Abstract WMP108: Genomic Risk Scores And Oral Contraceptive-associated Ischemic Stroke Risk

Objective: To evaluate whether a genomic risk score for ischemic stroke (IS) modifies oral contraceptive (OC)-associated IS risk. Background: OCs are generally safe but vascular risk factors are known to increase OC-associated IS risk. If a genomic risk score could identify a subset of women with substantially increased risk of OC-associated IS, this could influence prescribing guidelines and reduce stroke events. Methods: In the Genetics of Early-Onset Stroke (GEOS) study, there were 340 premenopausal women (143 IS cases and 197 controls) with data on OC use within 30 days prior to index event for cases or prior to interview for controls. Using a previously validated genomic risk score (metaGRS) for IS based on 19 polygenic risk scores of vascular events and risk factors, we stratified our sample into tertiles of genomic risk and calculated the association between OC use and IS within each tertile.
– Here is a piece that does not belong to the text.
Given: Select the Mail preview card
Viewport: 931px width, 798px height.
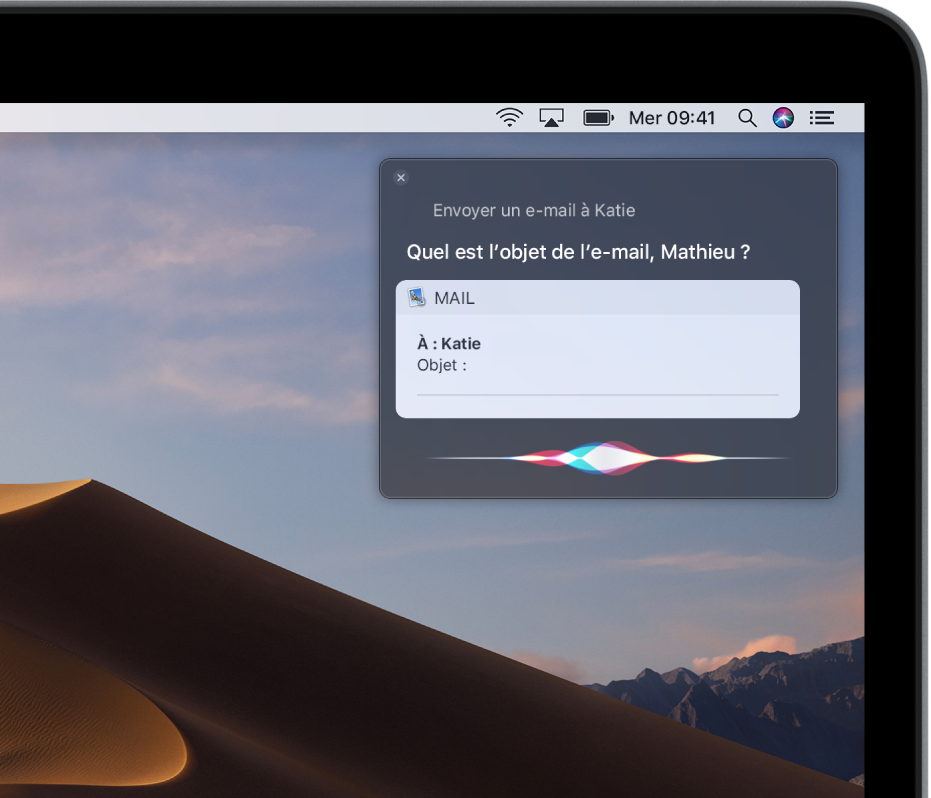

We tested if the association between OC use and IS depended on genomic risk of stroke using logistic regression with an OC use*metaGRS interaction term. Results: Among all women, OC use was significantly associated with IS (odds ratio = 2.4, p = 0.002). The odds ratio for IS associated with OC use decreased from 3.9 in the tertile with highest genomic risk of IS to 1.5 in the tertile with lowest genomic risk (see Table). The formal test of interaction was consistent with our hypothesis (p = 0.07) that the genomic risk score modifies the association of OC use with IS. Conclusions: The results of our exploratory analysis support the need for international collaboration to generate sufficient sample sizes to determine whether a genomic risk score could be clinically useful in reducing OC-associated IS.